Fini le « quoi qu’il en coûte ». Après avoir dépensé 8 milliards d’euros en 2022 pour amortir les fluctuations du prix du baril, l’Etat souhaite expérimenter d’autres pistes. Mais pour Patrice Geoffron, la créativité du gouvernement risque de ne pas suffire.
Le gouvernement aura beaucoup testé pour amortir, à la pompe, les fluctuations du prix du baril. En 2022, l’addition des ristournes pour les finances publiques aura été salée : 8 milliards d’euros, sans compter les efforts demandés à TotalEnergies , contribution volontaire… aux allures de taxe.
En 2023, au terme du « quoi qu’il en coûte », le gouvernement a exploré d’autres voies, en envisageant d’autoriser la vente à perte des carburants, puis en enjoignant les distributeurs à les céder à prix coûtant. Certes, en 2024, le reflux de l’inflation alimentaire pourrait amoindrir l’hypersensibilité actuelle des consommateurs devant leur pompe ; mais, d’ici là, et malgré la créativité du gouvernement, la situation restera « inflammable ».
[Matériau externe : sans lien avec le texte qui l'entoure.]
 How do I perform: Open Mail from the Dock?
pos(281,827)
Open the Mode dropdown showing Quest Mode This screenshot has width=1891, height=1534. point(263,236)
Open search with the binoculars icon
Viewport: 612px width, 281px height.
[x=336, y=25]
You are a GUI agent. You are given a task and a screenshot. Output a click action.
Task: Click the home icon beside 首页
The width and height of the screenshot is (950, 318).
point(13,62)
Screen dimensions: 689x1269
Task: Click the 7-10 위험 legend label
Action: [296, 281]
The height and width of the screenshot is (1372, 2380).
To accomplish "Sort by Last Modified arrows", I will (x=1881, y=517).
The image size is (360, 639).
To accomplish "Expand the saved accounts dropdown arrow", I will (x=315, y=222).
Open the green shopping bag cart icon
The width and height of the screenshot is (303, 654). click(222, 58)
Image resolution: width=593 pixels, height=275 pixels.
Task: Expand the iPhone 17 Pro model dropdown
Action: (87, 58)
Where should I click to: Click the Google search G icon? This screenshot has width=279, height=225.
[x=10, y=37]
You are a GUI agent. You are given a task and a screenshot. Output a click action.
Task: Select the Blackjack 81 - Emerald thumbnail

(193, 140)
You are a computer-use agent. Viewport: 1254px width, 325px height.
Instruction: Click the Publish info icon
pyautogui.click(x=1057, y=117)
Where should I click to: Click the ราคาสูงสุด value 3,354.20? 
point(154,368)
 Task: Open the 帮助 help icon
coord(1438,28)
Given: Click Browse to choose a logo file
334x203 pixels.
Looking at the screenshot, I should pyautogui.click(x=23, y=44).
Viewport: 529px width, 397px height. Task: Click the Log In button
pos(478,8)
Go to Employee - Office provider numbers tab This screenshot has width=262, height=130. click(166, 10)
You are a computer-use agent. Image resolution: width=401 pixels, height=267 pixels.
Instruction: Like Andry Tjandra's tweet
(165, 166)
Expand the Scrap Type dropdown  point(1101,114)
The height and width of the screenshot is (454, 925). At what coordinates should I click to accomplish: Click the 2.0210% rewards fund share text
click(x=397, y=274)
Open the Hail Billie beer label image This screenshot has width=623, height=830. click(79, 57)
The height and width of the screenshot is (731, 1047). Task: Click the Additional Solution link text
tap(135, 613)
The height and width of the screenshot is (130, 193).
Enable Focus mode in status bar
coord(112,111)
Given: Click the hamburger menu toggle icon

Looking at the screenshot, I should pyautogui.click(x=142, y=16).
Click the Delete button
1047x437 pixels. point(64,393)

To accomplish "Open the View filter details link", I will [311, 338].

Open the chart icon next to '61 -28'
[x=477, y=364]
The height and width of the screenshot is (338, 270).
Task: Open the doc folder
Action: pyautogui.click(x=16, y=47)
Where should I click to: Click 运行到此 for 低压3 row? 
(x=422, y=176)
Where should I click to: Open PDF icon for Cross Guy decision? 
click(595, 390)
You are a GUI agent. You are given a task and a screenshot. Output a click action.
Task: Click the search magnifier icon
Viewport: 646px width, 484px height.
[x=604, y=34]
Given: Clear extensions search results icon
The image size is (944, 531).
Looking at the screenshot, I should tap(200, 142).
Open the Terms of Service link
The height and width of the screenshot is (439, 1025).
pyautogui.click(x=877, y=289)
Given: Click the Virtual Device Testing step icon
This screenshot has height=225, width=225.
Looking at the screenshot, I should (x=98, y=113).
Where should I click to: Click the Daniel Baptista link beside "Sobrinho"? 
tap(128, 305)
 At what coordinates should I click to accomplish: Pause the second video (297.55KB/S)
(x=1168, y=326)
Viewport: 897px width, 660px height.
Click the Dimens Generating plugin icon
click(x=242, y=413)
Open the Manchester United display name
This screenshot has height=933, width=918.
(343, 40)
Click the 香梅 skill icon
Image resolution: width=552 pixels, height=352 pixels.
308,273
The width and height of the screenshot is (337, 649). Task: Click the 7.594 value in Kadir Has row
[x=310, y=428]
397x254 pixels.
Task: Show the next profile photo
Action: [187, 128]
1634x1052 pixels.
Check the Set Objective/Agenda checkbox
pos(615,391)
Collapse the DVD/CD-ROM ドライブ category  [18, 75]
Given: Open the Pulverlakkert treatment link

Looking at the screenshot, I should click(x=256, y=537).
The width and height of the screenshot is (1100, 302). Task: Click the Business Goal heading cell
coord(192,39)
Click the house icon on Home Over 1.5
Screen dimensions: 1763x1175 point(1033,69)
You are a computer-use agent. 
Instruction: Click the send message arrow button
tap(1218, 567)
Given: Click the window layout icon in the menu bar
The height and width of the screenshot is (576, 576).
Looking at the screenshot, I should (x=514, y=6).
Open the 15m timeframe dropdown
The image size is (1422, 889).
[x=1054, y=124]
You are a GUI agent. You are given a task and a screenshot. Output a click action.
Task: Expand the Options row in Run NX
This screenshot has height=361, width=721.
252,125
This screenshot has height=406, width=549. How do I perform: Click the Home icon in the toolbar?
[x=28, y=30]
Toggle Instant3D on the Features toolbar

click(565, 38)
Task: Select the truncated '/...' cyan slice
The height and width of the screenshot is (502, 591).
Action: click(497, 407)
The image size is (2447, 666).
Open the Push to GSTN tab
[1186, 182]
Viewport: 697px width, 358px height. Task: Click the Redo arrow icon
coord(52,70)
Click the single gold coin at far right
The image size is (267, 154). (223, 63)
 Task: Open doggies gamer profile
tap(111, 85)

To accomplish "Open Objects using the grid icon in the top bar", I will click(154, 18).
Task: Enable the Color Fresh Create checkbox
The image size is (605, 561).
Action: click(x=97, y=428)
« A court terme, seul un affaissement de la croissance mondiale pourrait provoquer une baisse nette des prix »
Pour en juger, jetons un œil du côté du marché pétrolier : depuis le début de la guerre, l’alliance au sein de l’Opep + entre l’Arabie saoudite et la Russie tient bon, avec une politique restrictive de l’offre qui pourrait ancrer le baril au-delà de 90 dollars, soit une vingtaine de plus qu’avant l’été.
Du côté de l’offre, il y a peu d’espoir d’observer une nette détente, dès lors que les producteurs américains, seuls aptes à contrebalancer le pouvoir de l’Opep + , sont moins réactifs que durant la dernière décennie. En outre, ne perdons pas de vue qu’il a fallu, en raison de l’embargo sur le pétrole et les carburants russes depuis quelques mois, recomposer une partie des chaînes d’approvisionnement vers la France, avec des tensions sur les coûts (notamment le raffinage).
Du côté de la demande, les prévisions de l’Agence internationale de l’énergie laissent entrevoir, au niveau mondial, une progression des volumes consommés jusqu’en 2028 (et l’amorce d’une décrue ensuite). Malgré une contraction de la demande dans les économies avancées, cette tendance sera plus que compensée par la dynamique des économies émergentes et en développement et l’explosion de la demande pétrochimique. A court terme, seul un affaissement de la croissance mondiale pourrait provoquer une baisse nette des prix.
L’urgence de la décarbonation
Autrement dit, le gouvernement ne pourra sans doute pas s’en tenir aux mesures d’exceptions en cours, et l’équilibre précaire trouvé auprès des distributeurs doit permettre d’élaborer des solutions plus durables. Tout d’abord, plutôt que d’intervenir en réaction, il serait préférable d’ installer dans la durée l’indemnité carburant (à hauteur de 100 euros) qui bénéficie aux « 50 % des travailleurs les plus modestes qui doivent utiliser leur véhicule », voire de la moduler. Ce dispositif est nettement moins coûteux que les ristournes de 2022 (4,3 millions de Français sont éligibles) et correspond à une réduction de l’ordre de 10 centimes par litre sur une année.
Ensuite, puisque nous avons la garantie de prix erratiques du baril, il faudrait rouvrir le dossier de la « TIPP flottante », dispositif en vigueur sous le gouvernement Jospin et qui faisait varier la fiscalité des carburants en sens inverse de celui du pétrole. Bien conçu, un tel dispositif serait neutre fiscalement et réduirait le stress sur les ménages et les entreprises en absorbant une partie des soubresauts pétroliers – et en évitant au gouvernement de devoir rétrocéder, « à la main », une partie des taxes, en cas de choc majeur, comme en 2022.
Surtout, il est crucial de décarboner les transports au plus vite. Réduire les émissions de 30 % d’ici 2030, selon les objectifs de la planification écologique, permettra d’éviter l’importation de 100 milliards d’euros de pétrole et de carburants.